Fall 3: Selbsteinstufung gemäß § 4 AwSV

Komplexer wird es für Stoffe, die nicht behördlich eingestuft wurden. Zunächst gilt nach §3 Abs 4 der AwSV: „Solange ein Stoff oder Gemisch nicht nach den Maßgaben dieses Kapitels oder nach §66 eingestuft sind, gelten sie als stark wassergefährdend“. Dies entspricht auch dem Besorgnisgrundsatz des WHG. In der AwSV wird zudem durch §4 Abs. 2.4 ermögliccht auf eine Selbsteinstufung zu verzichten, wenn ein Betreiber Stoffe „unabhängig von ihren Eigenschaften“ als Stoffe der WGK 3 betrachtet.

Möchte ein Betreiber aber eine Selbsteinstufung vornehmen, so muss er entsprechend entlastende Eigenschaften ermitteln, diese beim Umweltbundesamt einreichen und somit letztlich eine formale Einordnung des Stoffes in eine WGK herbeiführen. Untersuchungen müssen gemäß REACH bzw. OECD-Standards durchgeführt werden und das Umweltbundesamt kann nach Prüfung der eingereichten Unterlagen zusätzliche Untersuchungen oder Nachweise anfordern. Für eine Einstufung von Stoffen in eine Wassergefährdungsklasse ist in Anlage I Satz 4 der AwSV ein Vorgehen definiert.

Dafür werden vorhandene Stoffinformationen in sogenannte Vorsorgepunkte übersetzt, wobei insbesondere R-Sätze, Gefahrenhinweise (H-Sätze) nach CLP-Verordnung berücksichtigt werden.
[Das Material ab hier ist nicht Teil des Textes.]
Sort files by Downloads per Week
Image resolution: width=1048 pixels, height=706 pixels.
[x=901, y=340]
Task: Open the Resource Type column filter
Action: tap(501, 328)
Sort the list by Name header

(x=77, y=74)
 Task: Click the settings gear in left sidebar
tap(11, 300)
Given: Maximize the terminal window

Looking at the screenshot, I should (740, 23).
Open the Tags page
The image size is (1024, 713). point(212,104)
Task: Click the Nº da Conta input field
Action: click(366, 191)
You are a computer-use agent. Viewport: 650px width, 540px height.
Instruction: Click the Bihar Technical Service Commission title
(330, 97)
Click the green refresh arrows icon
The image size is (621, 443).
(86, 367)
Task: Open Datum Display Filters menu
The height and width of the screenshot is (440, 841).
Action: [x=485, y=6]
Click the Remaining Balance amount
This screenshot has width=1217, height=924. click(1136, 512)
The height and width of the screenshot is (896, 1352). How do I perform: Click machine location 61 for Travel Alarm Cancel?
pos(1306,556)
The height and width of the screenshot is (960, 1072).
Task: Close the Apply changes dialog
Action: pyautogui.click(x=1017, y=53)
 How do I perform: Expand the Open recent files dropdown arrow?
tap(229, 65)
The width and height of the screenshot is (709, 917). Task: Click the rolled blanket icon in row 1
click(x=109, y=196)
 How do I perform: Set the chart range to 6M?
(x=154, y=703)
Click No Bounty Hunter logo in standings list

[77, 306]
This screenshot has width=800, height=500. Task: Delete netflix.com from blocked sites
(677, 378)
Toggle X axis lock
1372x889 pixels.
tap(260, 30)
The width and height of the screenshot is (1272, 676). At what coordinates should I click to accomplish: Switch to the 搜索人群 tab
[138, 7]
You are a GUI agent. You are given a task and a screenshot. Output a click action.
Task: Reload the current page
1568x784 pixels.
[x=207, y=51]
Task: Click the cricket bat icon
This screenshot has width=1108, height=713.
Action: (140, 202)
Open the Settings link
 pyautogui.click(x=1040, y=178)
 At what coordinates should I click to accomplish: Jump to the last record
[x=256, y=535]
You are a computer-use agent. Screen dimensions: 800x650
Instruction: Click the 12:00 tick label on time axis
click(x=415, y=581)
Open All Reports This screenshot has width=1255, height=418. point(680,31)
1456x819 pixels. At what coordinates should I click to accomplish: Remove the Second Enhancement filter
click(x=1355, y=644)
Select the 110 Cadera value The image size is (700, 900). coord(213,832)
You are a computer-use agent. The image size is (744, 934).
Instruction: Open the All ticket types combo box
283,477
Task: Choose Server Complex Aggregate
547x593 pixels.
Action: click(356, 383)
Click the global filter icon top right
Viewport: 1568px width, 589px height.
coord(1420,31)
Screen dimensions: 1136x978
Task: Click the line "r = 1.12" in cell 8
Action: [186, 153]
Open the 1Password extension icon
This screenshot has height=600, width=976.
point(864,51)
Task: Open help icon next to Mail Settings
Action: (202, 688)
Fehlende Informationen zu Toxizität, Auswirkungen auf die Umwelt, etc. werden mit zusätzliche Vorsorgepunkte abgebildet. Durch die Summe aller Vorsorgepunkte kann dann eine Wassergefährdungsklasse ermittelt werden. Ist bei der Selbsteinstufung ermittelt worden, dass für einen Stoff Null Vorsorgepunkte vergeben werden mussten, besteht die Möglichkeit diesen gemäß Anlage I Nummer 2.1 der AwSV genauer zu untersuchen und eine Einstufung als nicht wassergefährdenden Stoff zu erreichen.

Das Ergebnis der Selbsteinstufung muss dem Umweltbundesamt über ein entsprechendes Formular (online möglich, externer Link) mitgeteilt werden (§4 Abs. 3). Nach einer Prüfung (§5) erfolgt eine formale Einstufung durch das Umweltbundesamt (§6), die dem Betreiber in Schriftform mitgeteilt und letztlich der Öffentlichkeit über den Bundesanzeiger bekannt gegeben wird.

Praxishinweis

Da die Selbsteinstufung ein langwieriger und komplexer Vorgang ist, wird in der Praxis häufig der Ausweg über §4 Abs. 2.4 gesucht. Die Anlage wird dann nach WGK 3 ausgelegt und eine Selbsteinstufung ist nicht notwendig.


Fazit

Die AwSV gilt immer dann, wenn Anlagen mit wassergefährdenden Stoffen oder Gemischen betrieben werden. Eine fundierte Einstufung dieser Stoffe ist unerlässlich, um entsprechende technische und organisatorische Maßnahmen zu treffen. Betreiber sollten zunächst behördliche Einstufungen prüfen. Sind Stoffe nicht offiziell gelistet, sollte abgewogen werden, ob eine Selbsteinstufung sinnvoll oder die pauschale Einstufung nach WGK 3 praktikabler ist. Bei Gemischen ist insbesondere eine transparente Dokumentation sowie ein umfassendes Verständnis der Einstufungskriterien entscheidend.

Wer frühzeitig und systematisch klärt, ob ein Stoff oder Gemisch wassergefährdend ist, minimiert Aufwand sowie rechtliche Risiken und trägt aktiv zum Gewässerschutz bei.